IV.       CONCLUSION 

 

The motion for terminating sanctions is DENIED.  The alternative motion for issue or evidence sanctions, or inferences pursuant Evidence Code section 413, is DENIED.  Because the court is reserving ruling on Defendant’s potential motions in limine, the court will hear from the parties regarding sanctions.

 

 

Dated:   February 29, 2024                                     

 

   

 

  Kerry Bensinger  

  Judge of the Superior Court 

 



[1] Plaintiff cites Martinez v. Kia Motors America, Inc. (2011) 193 Cal.App.4th 187 for the proposition she was not required to retain the Vehicle throughout the pendency of the litigation to obtain replacement or restitution pursuant to the Song-Beverly Act.  Maybe so, but Martinez does not address the argument advanced by Defendant.
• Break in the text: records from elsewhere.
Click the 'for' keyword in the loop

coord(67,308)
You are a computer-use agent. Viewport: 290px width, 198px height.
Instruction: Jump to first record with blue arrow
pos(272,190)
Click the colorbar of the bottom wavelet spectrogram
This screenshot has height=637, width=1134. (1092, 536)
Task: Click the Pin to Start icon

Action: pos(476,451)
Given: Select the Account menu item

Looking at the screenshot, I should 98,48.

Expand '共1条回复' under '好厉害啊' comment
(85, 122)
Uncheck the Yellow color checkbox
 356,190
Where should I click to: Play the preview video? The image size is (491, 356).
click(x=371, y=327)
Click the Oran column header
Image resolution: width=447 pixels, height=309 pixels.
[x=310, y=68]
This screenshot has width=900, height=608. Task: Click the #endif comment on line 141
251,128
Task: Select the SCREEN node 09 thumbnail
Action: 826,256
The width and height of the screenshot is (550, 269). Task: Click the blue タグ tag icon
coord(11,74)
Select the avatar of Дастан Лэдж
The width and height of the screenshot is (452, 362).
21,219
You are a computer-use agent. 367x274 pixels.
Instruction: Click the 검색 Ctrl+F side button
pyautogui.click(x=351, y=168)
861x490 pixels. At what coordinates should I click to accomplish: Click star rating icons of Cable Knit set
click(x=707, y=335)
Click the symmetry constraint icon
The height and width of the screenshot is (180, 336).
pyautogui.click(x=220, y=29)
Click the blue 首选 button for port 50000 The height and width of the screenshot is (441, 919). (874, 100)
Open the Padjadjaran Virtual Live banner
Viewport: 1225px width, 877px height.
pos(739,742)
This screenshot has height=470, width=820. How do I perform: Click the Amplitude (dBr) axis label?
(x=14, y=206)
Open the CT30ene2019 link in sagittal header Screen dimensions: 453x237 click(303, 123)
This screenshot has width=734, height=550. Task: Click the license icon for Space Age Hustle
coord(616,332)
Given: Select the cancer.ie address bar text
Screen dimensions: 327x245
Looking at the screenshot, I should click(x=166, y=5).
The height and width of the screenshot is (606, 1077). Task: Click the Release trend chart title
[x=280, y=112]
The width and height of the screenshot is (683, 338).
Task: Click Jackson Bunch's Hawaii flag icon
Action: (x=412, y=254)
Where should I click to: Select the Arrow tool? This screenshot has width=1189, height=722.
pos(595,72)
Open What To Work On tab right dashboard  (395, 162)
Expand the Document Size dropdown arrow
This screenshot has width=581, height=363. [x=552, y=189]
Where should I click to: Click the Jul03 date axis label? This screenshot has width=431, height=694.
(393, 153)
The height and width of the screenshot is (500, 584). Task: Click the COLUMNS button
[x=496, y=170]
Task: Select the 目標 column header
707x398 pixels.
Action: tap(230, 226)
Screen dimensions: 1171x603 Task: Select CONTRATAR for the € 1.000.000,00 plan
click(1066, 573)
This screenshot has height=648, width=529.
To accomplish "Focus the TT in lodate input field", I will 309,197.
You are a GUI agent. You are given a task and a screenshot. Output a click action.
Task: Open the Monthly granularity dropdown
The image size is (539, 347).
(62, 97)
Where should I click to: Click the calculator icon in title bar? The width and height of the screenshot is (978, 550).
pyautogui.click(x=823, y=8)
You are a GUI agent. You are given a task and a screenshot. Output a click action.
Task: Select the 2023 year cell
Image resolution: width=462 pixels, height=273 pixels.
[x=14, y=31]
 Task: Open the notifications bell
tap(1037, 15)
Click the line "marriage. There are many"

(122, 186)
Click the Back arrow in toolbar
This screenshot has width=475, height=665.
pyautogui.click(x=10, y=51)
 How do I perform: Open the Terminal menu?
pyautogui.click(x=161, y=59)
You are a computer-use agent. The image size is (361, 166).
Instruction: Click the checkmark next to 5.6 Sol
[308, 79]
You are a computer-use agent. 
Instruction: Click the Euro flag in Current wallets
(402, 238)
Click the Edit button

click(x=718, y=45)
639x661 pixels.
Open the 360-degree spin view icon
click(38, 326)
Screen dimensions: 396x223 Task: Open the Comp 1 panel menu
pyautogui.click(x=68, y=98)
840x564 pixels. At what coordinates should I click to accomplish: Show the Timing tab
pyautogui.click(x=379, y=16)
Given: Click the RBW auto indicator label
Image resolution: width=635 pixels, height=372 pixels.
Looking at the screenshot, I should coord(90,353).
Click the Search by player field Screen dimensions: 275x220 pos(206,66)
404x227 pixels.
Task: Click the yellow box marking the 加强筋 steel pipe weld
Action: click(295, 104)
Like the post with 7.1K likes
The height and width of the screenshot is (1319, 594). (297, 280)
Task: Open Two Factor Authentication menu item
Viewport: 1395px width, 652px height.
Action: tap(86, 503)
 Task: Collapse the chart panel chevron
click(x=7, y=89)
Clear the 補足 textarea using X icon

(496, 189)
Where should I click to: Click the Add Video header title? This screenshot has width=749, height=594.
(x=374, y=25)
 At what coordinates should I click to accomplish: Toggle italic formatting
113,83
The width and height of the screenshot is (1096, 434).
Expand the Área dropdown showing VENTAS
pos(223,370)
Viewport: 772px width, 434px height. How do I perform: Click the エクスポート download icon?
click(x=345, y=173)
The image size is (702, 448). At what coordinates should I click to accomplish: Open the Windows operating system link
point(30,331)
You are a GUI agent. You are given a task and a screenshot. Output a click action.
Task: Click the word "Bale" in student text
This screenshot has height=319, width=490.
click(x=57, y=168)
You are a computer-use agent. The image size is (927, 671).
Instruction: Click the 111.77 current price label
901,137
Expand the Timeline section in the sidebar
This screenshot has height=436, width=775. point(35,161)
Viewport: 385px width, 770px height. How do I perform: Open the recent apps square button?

Martinez brought a Song-Beverly action against Kia.  During the pendency of the litigation, Martinez’s vehicle was repossessed for failure to make payments on the vehicle.  Kia filed, and the trial court granted, a summary judgment motion based on Martinez’s lack of possession of the vehicle.  The Court of Appeal reversed, stating, “To require the consumer to maintain the nonconforming vehicle throughout the litigation is simply not part of the statute.”  (Martinez, at p. 195.)  Here, VGA does not argue Plaintiff could not return her vehicle when the lease expired, but rather that (1) Plaintiff refused to comply with the inspection demands and (2) surrendered the vehicle without notifying Defendant, frustrating, if not eliminating, Defendant’s ability to inspect the vehicle.  The issue is one of frustration and evidence, not of standing to seek relief under the Act.  On the other hand, Plaintiff had every right and indeed an obligation to return her vehicle at the end of the lease.  The volume on the Defendant’s complaint that they did not know the car was being surrendered comes in a bit too loud because Defendant was well aware of the lease term.  Moreover, Plaintiff’s conduct made clear she would not willingly produce the Vehicle for inspection yet VGA did not move to compel production until well after the lease term had ended.  Plaintiff may have engaged in discovery abuse by not making the vehicle available, but VGA delayed significantly in pursuing its remedy.  VGA does not make an initial prima facie showing to shift the burden to Plaintiff.

[2] It is unclear if either party can locate the Vehicle or if located whether either party may be able to establish the condition of the Vehicle at the relevant time.   Plaintiff points out that the Vehicle was returned to Antelope Valley Volkswagen and then sold 5 months later.  Having been sold, the Vehicle’s evidentiary value may be severely compromised.